Colon
tumors were induced in F344 rats by three heterocyclic
amines (HCAs), 2-amino-6-methyl-dipyrido[1,2-a:3',2'-d]
imidazole (Glu-P-1), 2-amino-3-methylimidazo[4,5-f]
quinoline (IQ) or 2-amino-1-methyl-6-phenylimidazo[4,5-
b]pyridine (
PhIP), and examined for p53 mutations.

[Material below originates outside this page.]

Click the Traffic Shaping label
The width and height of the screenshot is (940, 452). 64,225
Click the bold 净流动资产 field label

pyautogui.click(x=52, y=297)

Seven
carcinomas induced by
Glu-P-1, and nine
carcinomas and two
adenomas induced by IQ were examined by
cDNA-polymerase chain reaction-single strand conformation polymorphism (PCR-SSCP) analysis from
codon 103 to 391 of p53, which encompasses the conserved regions II to IV. Nine
carcinomas induced by
PhIP were examined by genomic PCR-SSCP analysis of exons 5 to 7 (from
codon 124 to 304), which encompasses the 3' half of the conserved region II and all the conserved regions III-V. No band shifts were found in any of these
tumors under at least two conditions of SSCP analysis. Our previous study had shown a Ki-ras mutation in only one Glu-P-1-induced
adenocarcinoma among the same 27 colon
tumors, and no other mutation of ras family genes had been found. HCA-induced rat colon
tumors appear to represent a group of human colon
tumors in which neither Ki-ras nor p53 is involved.